Preliminary estimates indicate that real Gross Domestic Product (GDP) growth for the July to September 2017 quarter was 0.9 per cent relative to the corresponding quarter of 2016. This followed a real GDP contraction of 0.1 per cent for the April to June quarter, which was associated with the negative impact on the economy of the flood rains during March to May 2017. The Director General of the Planning Institute of Jamaica (PIOJ), Dr Wayne Henry, made this announcement during the PIOJ’s quarterly press briefing yesterday at the office of the PIOJ.
Dr Henry said that the Jamaican economy was showing positive signs which was substantiated by: record levels of employment; increased output in all industries, with the exception of the Mining & Quarrying industry; increased construction activities with the building of new hotel rooms, residential structures and other commercial buildings; the diversion of visitors from other regional destinations due to the impact of adverse weather conditions; and continued stability in the macroeconomic environment.

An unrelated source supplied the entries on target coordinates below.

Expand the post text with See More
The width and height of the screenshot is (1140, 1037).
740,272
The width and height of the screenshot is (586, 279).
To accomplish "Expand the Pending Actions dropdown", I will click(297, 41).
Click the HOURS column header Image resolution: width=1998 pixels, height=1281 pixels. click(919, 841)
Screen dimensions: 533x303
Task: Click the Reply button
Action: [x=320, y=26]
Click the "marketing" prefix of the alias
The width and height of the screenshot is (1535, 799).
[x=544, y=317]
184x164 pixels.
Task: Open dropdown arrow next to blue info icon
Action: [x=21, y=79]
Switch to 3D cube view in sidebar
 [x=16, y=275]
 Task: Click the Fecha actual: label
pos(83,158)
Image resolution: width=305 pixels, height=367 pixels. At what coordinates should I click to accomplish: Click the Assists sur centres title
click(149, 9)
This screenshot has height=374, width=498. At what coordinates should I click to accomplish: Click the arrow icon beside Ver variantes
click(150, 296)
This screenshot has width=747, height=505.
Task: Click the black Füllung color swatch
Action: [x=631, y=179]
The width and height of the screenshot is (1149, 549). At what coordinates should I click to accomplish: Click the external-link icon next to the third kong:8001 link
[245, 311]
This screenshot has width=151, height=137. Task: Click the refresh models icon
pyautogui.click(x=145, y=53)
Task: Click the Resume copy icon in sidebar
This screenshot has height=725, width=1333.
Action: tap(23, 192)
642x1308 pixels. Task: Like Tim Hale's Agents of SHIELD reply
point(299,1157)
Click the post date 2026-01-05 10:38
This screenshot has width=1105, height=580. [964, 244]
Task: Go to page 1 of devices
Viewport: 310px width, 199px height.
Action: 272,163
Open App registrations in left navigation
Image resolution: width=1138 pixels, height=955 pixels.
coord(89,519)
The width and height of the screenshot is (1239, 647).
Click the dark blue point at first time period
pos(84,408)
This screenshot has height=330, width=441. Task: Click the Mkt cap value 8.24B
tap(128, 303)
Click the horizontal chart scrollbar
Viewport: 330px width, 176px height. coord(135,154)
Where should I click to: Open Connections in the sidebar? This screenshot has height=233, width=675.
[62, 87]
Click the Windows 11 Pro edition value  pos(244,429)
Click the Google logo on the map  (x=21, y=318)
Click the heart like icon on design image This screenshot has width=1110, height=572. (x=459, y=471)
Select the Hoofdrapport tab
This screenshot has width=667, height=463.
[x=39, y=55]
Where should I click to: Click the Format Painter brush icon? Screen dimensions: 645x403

He reported that the Goods-Producing Industry was projected to have grown by 0.1 per cent, reflecting improved performances in the Manufacture and Construction industries. Output in the Agriculture industry was flat, while the Mining & Quarrying industry registered a contraction. The latter was due to technical problems experienced at both alumina plants during the quarter which resulted in plant downtime. Real Value Added for the Manufacture industry was estimated to have increased by 1.5 per cent, reflecting growth in the Food, Beverages & Tobacco component. Real Value Added for the Construction industry was estimated to have grown by 1.3 per cent, reflecting growth in both the Building Construction and Other Construction components.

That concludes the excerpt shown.